Here's the case, we have 3 kafka topic (each has 50 partitions), they have different messages, while all these messages have field 'username',
topic_1 --> Message01 {String username; ...}, about 50,000 messages per minute
topic_2 --> Message02 {String username; ...}, about 3,000,000 messages per minute
topic_3 --> Message03 {String username; ...}, about 70,000 messages per minute
And we've defined a wrapper class,
MessageWrapper{
List<Message01> list01;
List<Message02> list02;
List<Message03> list03;
}
We have a flatMap, which 'convert' original message to a tuple3,
String field --> username
Integer field --> type
MessageWrapper field --> the wrapper object
All 3 streams are processed by similar flatMap() function,
public void flatMap(Message01 value, Collector<Tuple3<String, Integer, MessageWrapper>> out)
throws Exception {
String name = value.getUsername();
if (!StringUtils.isBlank(name)) {
MessageWrapper wrapper = new MessageWrapper();
List<Message01> list = new ArrayList<>();
list.add(value);
wrapper.setList01(list);
out.collect(new Tuple3<>(name, 1, wrapper));
}
}
After the flatMap(), we union these 3 streams,
stream1.union(stream2, stream3).keyBy(0).timeWindow(Time.seconds(300))
.process(
new ProcessWindowFunction<Tuple3<String, Integer, MessageWrapper>, MessageWrapper, Tuple, TimeWindow>() {
@Override
public void process(Tuple key,
ProcessWindowFunction<Tuple3<String, Integer, MessageWrapper>, MessageWrapper, Tuple, TimeWindow>.Context ctx,
Iterable<Tuple3<String, Integer, MessageWrapper>> elements,
Collector<MessageWrapper> out) throws Exception {
// merge all entities which have same username, to get a big fat wrapper object
MessageWrapper w = new MessageWrapper();
for (Tuple3<String, Integer, MessageWrapper> t3 : elements) {
MessageWrapper ret = t3.f2;
Integer type = t3.f1;
if (type == 1) {
// add to list01
} else if (type == 2) {
// add to list02
} else if (type == 3) {
// add to list03
}
}
if (all 3 lists are not empty) {
out.collect(ret);
}
}
});
Currently we use 20 taskmanager, each 4 cores + 16G, totally 80 slots, we use 50 parallelism through.

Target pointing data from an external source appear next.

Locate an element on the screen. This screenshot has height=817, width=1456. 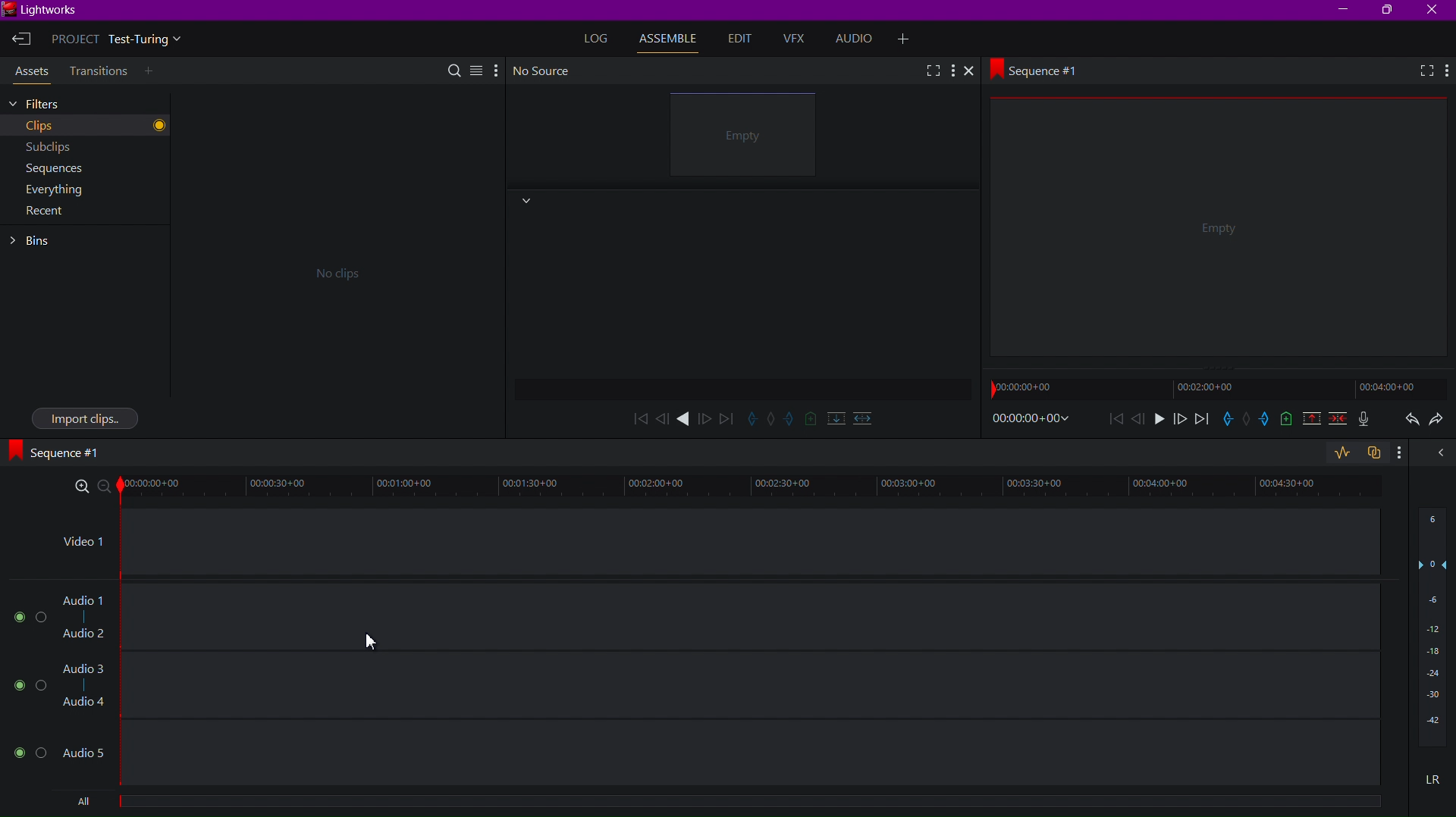
Sequence #1 is located at coordinates (61, 452).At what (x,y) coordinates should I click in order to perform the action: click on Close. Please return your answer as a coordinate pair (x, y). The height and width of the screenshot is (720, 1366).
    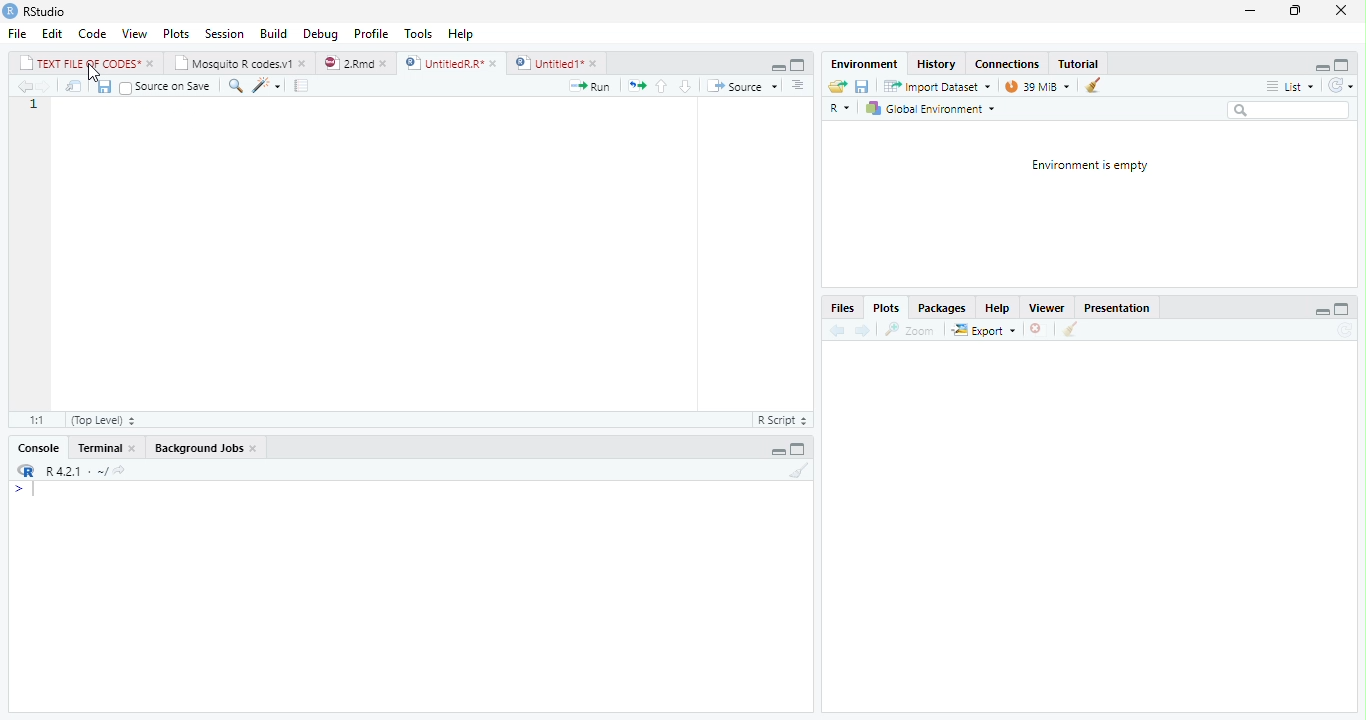
    Looking at the image, I should click on (1340, 11).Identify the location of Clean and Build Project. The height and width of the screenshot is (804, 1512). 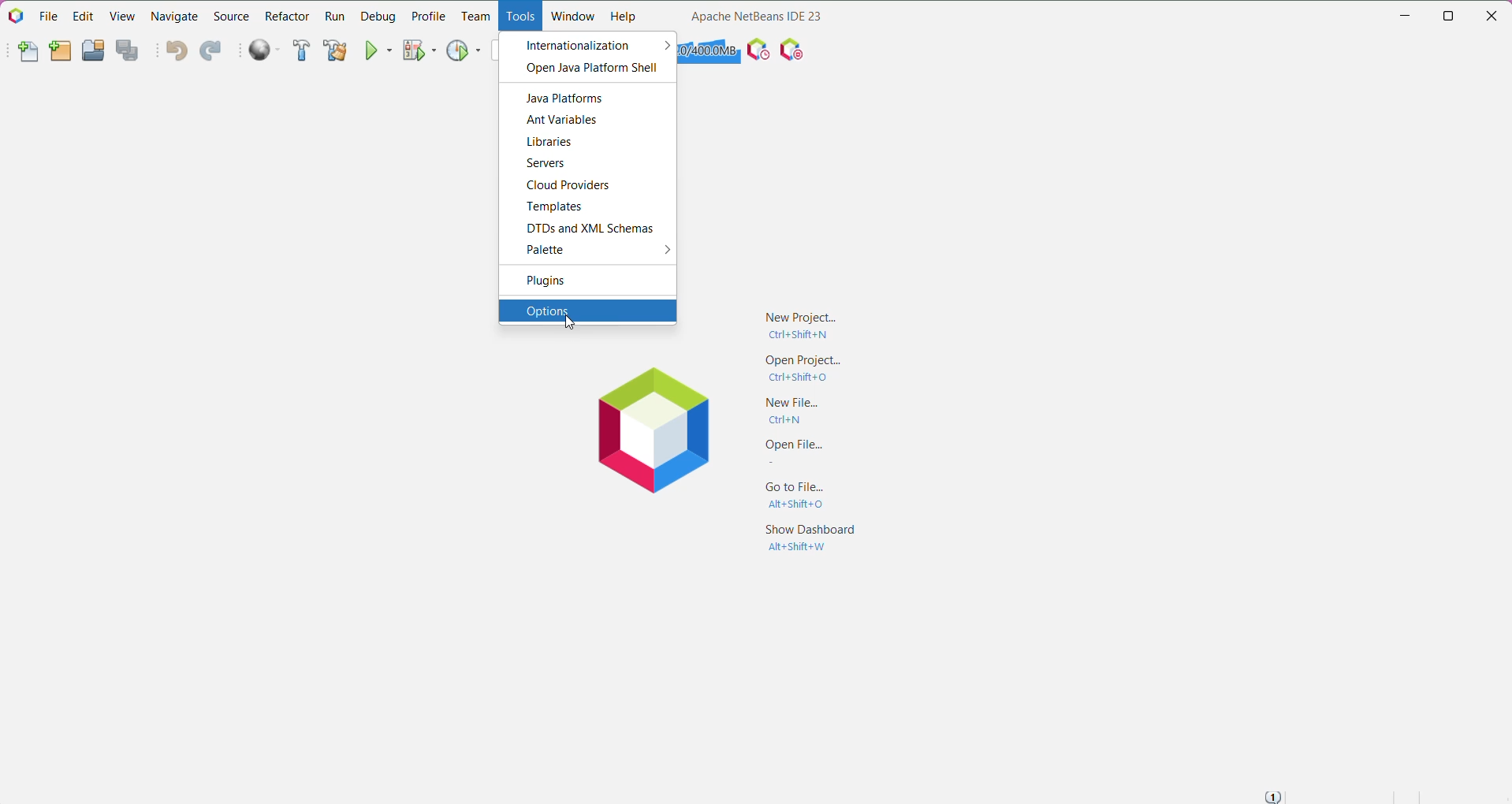
(334, 51).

We always run into problem that taskmanager not responding due to too much full gc,
Connecting to remote task manager + 'xxxxxxxxxxxxx' has failed. This might indicate that the remote task manager has been lost".
If we reduce the time window from 5 minutes to 1 minutes, everything is fine. According to this, seems like the flink cluster doesn't have enough resource, but 80 cores + 320G for just several millions messages (the size of each message is about 5KB), should be enough right?
Anyone could shed some light here? Or probably there're some problems in the code?